Ezequiel, en lenguaje apocalíptico y usando metáforas, nos revela distintos momentos de la muerte de Nuestro Señor Jesucristo: “Del zaguán del templo manaba agua hacia levante”. El zaguán es la parte de la casa que se encuentra próxima a la entrada o salida de la misma. Y este templo representa al mismo Cristo: “…destruid este Templo y yo le levantaré en tres días…” (Jn 2, 19). Este zaguán, esta entrada, es la misma herida del costado de Jesús, traspasado por la lanza del soldado. Y de este costado salió sangre y agua.

El templo miraba hacia levante, por donde sale el sol. Jesucristo es este sol que nace de lo alto, según la profecía de Zacarías (Lc 1, 68-79). El agua iba bajando por el lado derecho del templo, al mediodía del altar, es una clara alusión a este costado abierto, que fue penetrado por el lado derecho hasta llegar al corazón.

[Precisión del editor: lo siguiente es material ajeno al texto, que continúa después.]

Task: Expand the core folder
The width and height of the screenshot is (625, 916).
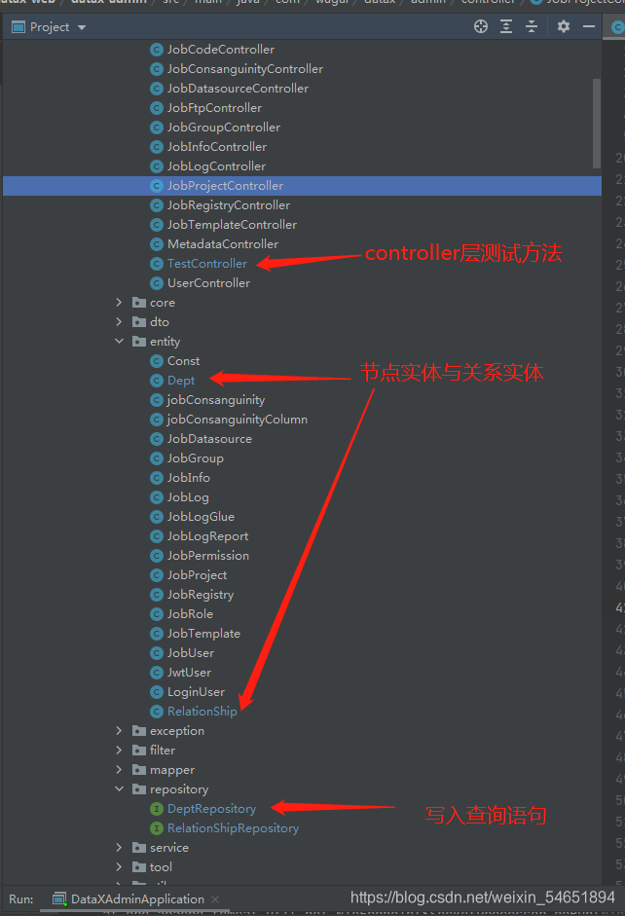Action: coord(119,302)
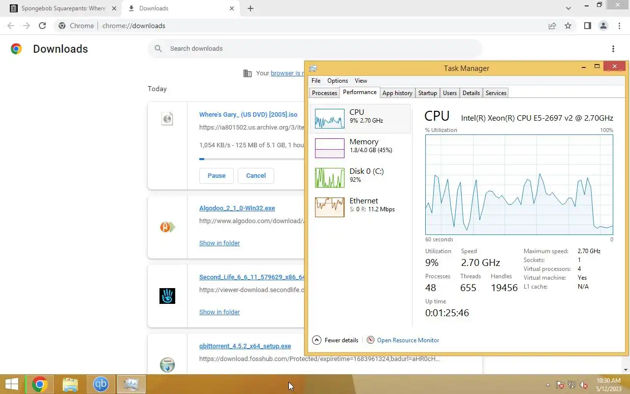Click the Search downloads field
The height and width of the screenshot is (394, 630).
pyautogui.click(x=315, y=49)

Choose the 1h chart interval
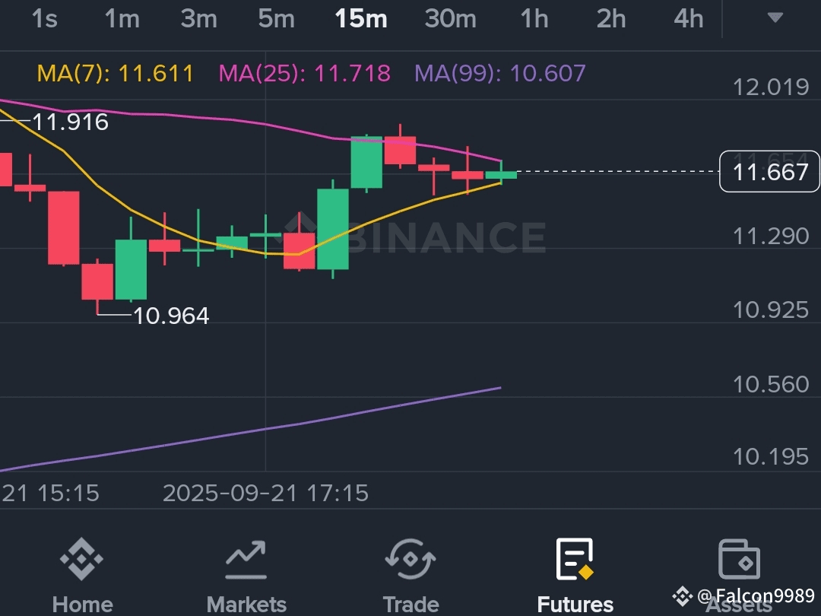pyautogui.click(x=534, y=19)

Y nos habla de un misterioso personaje que llevaba un cordel, que empleaba para medir. Naturalmente que en aquel entonces la unidad de medida era el codo. No se había definido otra, como nosotros ahora podemos decir el metro. Pero esta forma de medir revela más bien los días de la vida, llenos de obstáculos, que a la manera de las aguas caudalosas llegaban “hasta la cintura”, amenazando ahogarnos. Era tal la angustia que “no se podía vadear”, es decir, estábamos en tanta encrucijada en la vida que sentíamos como la imposibilidad de dar marcha atrás. ¡Cuántas veces en la vida podríamos decir: ¡si volviera a nacer no haría esto o aquello!

Sale el ángel, la voz del Señor que nos dice: “¿Has visto, hijo de Adán?”. Es como si nos dijera: ¿Te das cuenta por dónde has caminado sin mí? ¿Reconoces tu error al apartarte de mí?

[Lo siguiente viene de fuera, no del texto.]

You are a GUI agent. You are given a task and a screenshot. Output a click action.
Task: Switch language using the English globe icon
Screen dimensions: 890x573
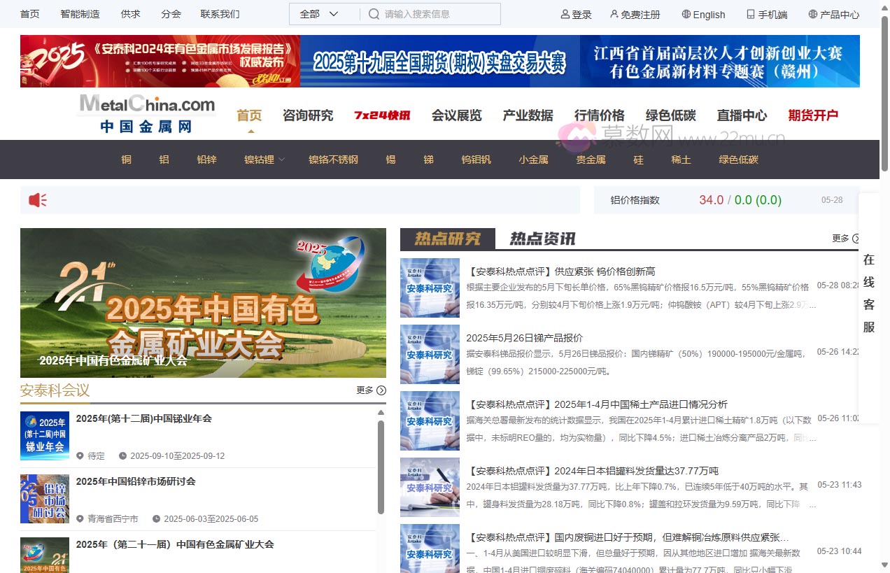pyautogui.click(x=688, y=14)
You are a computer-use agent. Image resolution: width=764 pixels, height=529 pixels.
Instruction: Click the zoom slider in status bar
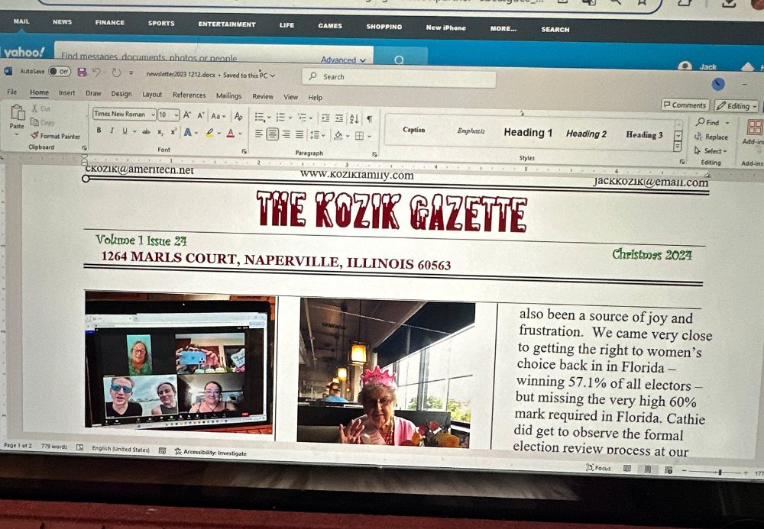point(718,473)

A la vuelta, es decir al volver, que es lo mismo que “iniciar un camino de conversión”1, el ángel -la voz del Señor- nos conduce por la orilla, no por el camino tenebroso. Y recordamos el salmo 23: “Aunque camine por cañadas oscuras nada temo, porque Tú vas conmigo”.

Y continúa la voz: «Estas aguas fluyen hacia la comarca levantina, bajarán hasta la estepa, desembocarán en el mar de las aguas salobres, y lo sanearán. Y es que estas aguas llevan el sello de Jesucristo, el agua viva que salta a la Vida Eterna (Jn 4, 14). Son aguas que fluyen desde el levante, donde nace el sol, Jesús. Aguas que llegan a las aguas salobres del mar. Mar que representa el lugar donde habita el Maligno, el Leviatán (Sal 104, 26).

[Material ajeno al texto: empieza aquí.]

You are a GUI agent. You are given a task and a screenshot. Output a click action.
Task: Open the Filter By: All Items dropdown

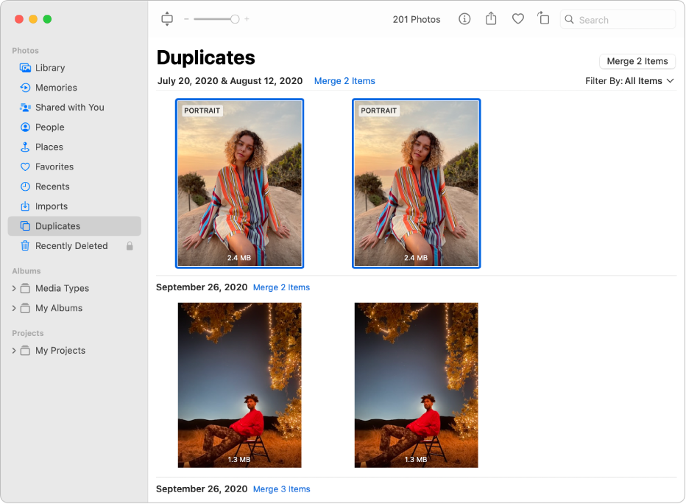coord(629,81)
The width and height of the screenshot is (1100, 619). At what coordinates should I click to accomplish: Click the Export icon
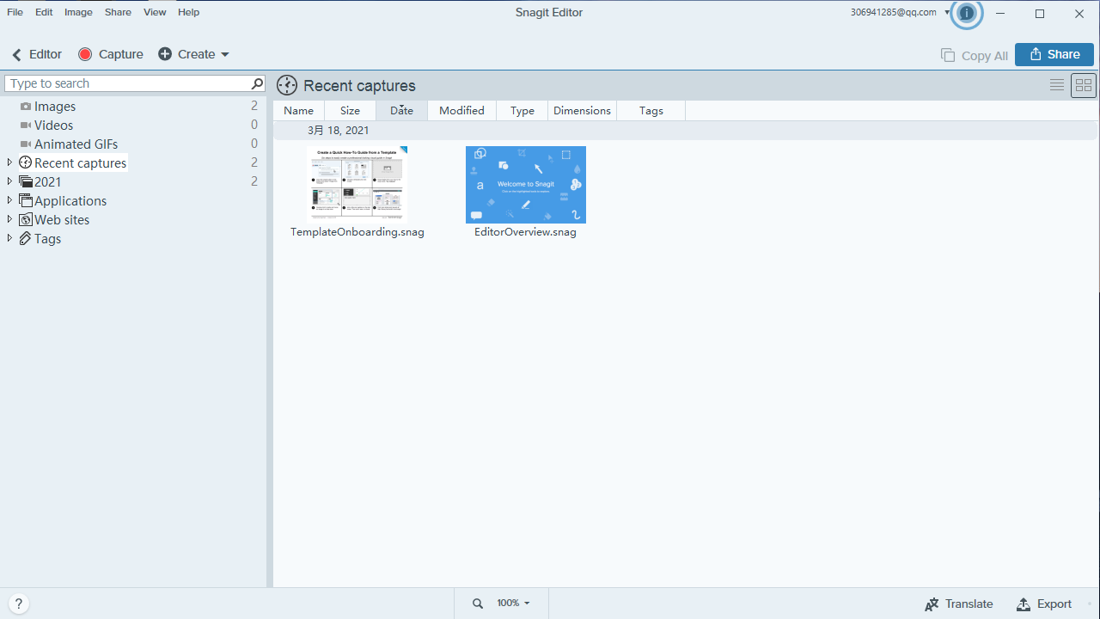[x=1024, y=604]
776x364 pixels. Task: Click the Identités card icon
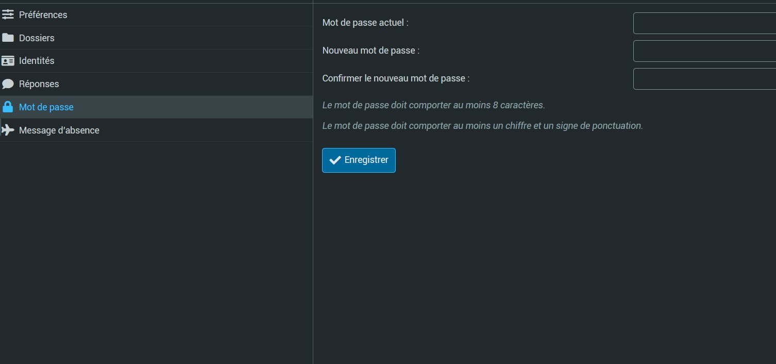8,61
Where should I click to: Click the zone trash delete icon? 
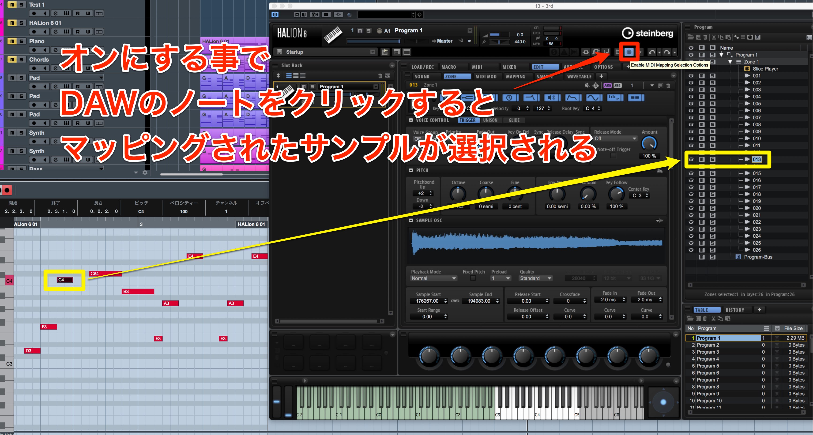coord(668,86)
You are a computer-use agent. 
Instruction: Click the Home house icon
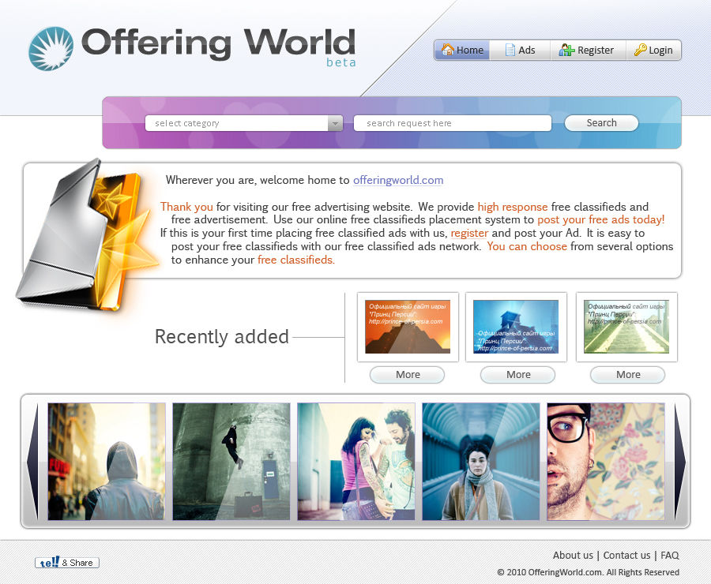449,49
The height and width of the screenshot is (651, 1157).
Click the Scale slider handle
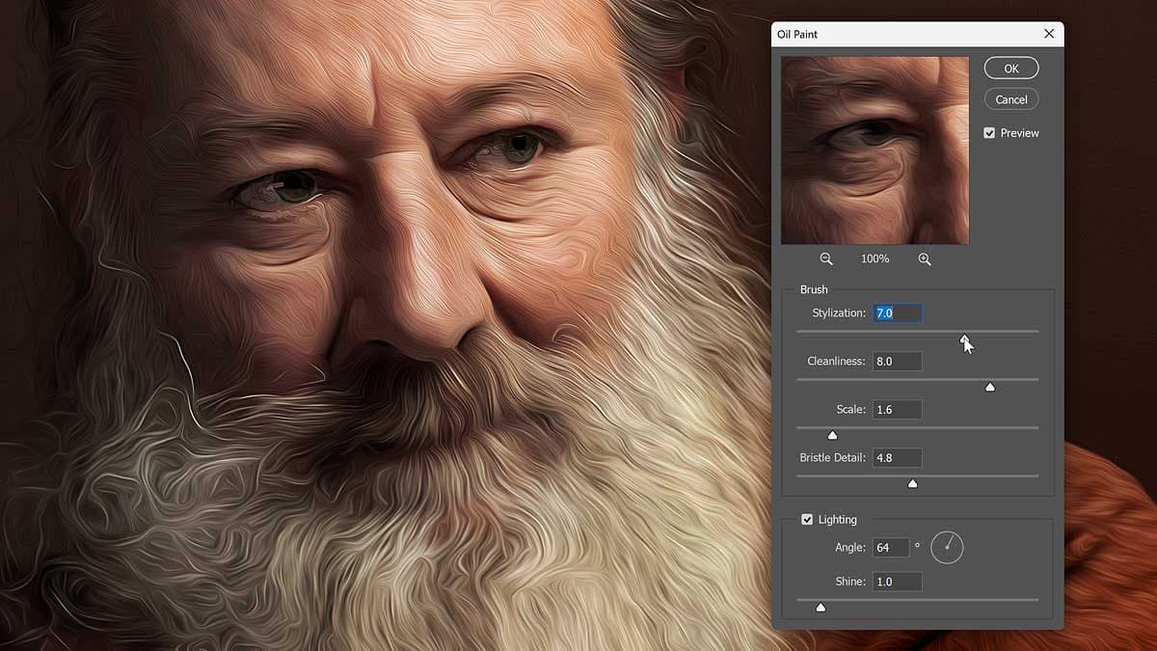(832, 435)
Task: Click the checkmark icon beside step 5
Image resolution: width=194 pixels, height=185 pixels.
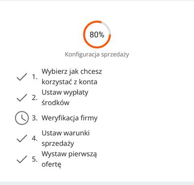Action: (22, 159)
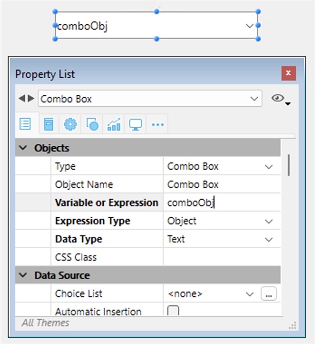The width and height of the screenshot is (315, 344).
Task: Open the blue document page tab icon
Action: pyautogui.click(x=48, y=124)
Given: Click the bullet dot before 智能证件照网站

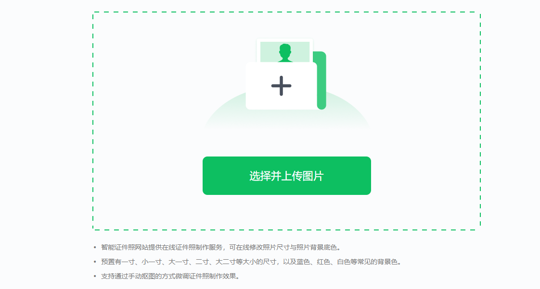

Al llegar allí, el innumerable contenido de peces, los ciento cuarenta y cuatro mil seres del Apocalipsis de Juan –esa muchedumbre inmensa que nadie podría contar (Ap 7, 4)-, recobrarán la vida. En la orilla por donde nos llevaba el ángel del Señor nos esperan los “pescadores”, los que queremos ser discípulos del Señor, los que se dedican al apostolado.

Y al fin nos representa una imagen del Paraíso al estilo del Génesis, la Vida Eterna, llena de árboles frutales de los frutos de la predicación del Kerigma2, que son alimentados como sarmientos de la vid verdadera, Jesucristo, con la sangre del Cordero inocente regados por el agua de su costado abierto.

Vemos pues una hermosa profecía de Ezequiel, llena de símbolos, que nos llevan a los distintos prados del Evangelio, prados de verde y fresca hierba, como nos dice san Agustín.


1. Volver es convertirse, del latín “cum vertere”.
2. Kerigma, anuncio del mensaje, Evangelio.